Reform needs to weld components into a precision planningmechanism

The major potential for offshore wind projects in UK waters is just one of the issues that highlights the need to integrate the proposed infrastructure planning and marine management organisations, claims Rynd Smith.

Successful planning reforms move in phases. In the first, the issues are identified. We have passed through this phase in England with the Barker and Eddington reports and the energy review, as well as documents by Stern, Leitch and Lyons. The housing supply focus and the green paper have, however, brought further issues to consider.

The second phase is identifying agendas for reform. We are well into this following the planning white paper's publication and its associated consultations. The most critical phase, which we are entering, is when all the issues, opinions and evidence are welded into a well-honed, well-oiled machine.

What will be changed and why? What benefit will reforms deliver? Have we properly identified our aims and the best ways of achieving them? Taking a holistic view, how will changes in one area relate to and deliver against objectives in others? How can we avoid unexpected and potentially adverse outcomes?

A practical example illustrates some of the challenges. I recently spoke at a conference that looked at the relationship between proposals for national policy statements and an infrastructure planning commission (IPC), as well as a marine policy statement and marine management organisation (MMO). The main question that delegates asked was whether the IPC or the MMO should take decisions on major pieces of marine infrastructure.

There is potentially a vast array of interests associated with offshore wind generation. The British Wind Energy Association (BWEA) considers UK waters to have some of the best offshore wind resources in the world. These could make a significant contribution to meeting the EU target for 20 per cent of generation from renewables by 2020. There are likely to be significant proposals for offshore generation, perhaps meeting as much as 15 per cent of overall UK energy demand.

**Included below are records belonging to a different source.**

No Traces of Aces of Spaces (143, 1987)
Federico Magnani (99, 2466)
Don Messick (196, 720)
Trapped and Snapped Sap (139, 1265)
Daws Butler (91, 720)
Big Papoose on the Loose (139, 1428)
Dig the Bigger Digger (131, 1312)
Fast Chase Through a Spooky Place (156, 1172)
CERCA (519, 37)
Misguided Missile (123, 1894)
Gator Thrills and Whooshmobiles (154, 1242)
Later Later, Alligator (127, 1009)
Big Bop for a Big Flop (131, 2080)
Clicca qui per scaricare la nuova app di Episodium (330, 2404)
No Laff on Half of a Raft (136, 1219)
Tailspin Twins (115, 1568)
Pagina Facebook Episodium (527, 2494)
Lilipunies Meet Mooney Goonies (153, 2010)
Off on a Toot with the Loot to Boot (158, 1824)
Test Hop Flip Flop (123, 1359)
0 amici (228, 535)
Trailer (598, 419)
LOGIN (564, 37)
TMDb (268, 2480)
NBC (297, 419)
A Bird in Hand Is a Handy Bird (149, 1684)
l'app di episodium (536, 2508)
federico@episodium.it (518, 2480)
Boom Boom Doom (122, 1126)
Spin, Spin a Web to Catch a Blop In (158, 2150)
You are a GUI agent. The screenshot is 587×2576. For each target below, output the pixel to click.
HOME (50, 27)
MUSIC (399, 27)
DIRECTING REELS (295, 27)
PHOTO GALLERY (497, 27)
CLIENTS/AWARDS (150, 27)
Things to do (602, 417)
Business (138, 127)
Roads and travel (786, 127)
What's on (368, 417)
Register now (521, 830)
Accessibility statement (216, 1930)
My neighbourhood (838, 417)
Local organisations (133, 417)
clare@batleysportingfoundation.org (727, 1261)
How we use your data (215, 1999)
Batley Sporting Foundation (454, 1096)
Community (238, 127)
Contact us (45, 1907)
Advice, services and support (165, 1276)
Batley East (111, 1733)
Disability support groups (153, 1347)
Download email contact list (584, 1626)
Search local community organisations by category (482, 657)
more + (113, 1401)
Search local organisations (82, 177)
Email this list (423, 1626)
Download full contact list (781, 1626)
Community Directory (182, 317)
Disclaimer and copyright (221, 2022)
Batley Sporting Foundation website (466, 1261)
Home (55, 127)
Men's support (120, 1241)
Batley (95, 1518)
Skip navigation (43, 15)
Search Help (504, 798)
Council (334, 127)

In crowded seas there are potential conflicts with fossil fuel extractors, navigation, recreational uses and natural systems. Many decisions will need to be made swiftly. Major land-based infrastructure such as high-voltage power lines will also be needed to support large-scale offshore generation.

In this context, the question of whether the MMO or the IPC handles such proposals is crucial. The BWEA strongly supports the idea that the IPC should take the lead. Parts of its argument are persuasive. The IPC would theoretically have an overview of both the onshore and offshore elements of a project so could consider them together, whereas the MMO could not.

However, excluding the MMO appears rather strange given that it will have been established on the basis that it is a national source of expertise in marine matters with resources available to it that the IPC does not have. It would certainly be perverse if such weighty planning reforms left major climate change issues between these two stools.

Surely the best answer lies in RTPI president Jim Claydon's spatial planning mantra - integration, integration, integration. It is possible to conceive of marine and terrestrial legislation that allows members of the MMO to sit alongside those of the IPC as necessary. This would lead to the best of all possible worlds, with quick, effective and integrated decisions being made on infrastructure across a complex area of marine and terrestrial planning policy.

However, it is precisely this sort of integrated solution that requires political leadership. Civil servants also need to identify the synergies in their work and collaborate with stakeholders to identify common objectives as well as the methods of achieving them.

Planning reform presents a major opportunity for our profession, society, the economy and the environment. But to realise this opportunity we must become yet more integrated. Our drive to do so needs to be maintained throughout the stage when reform gets really hard, namely the phase in which technical details are settled.

This is the government's challenge right now. With firm strategic leadership and close, technically-oriented management of change, it must deliver coherent outcomes to meet stated objectives, not a grab-bag of loosely related amendments.

Rynd Smith is RTPI director of policy and communications.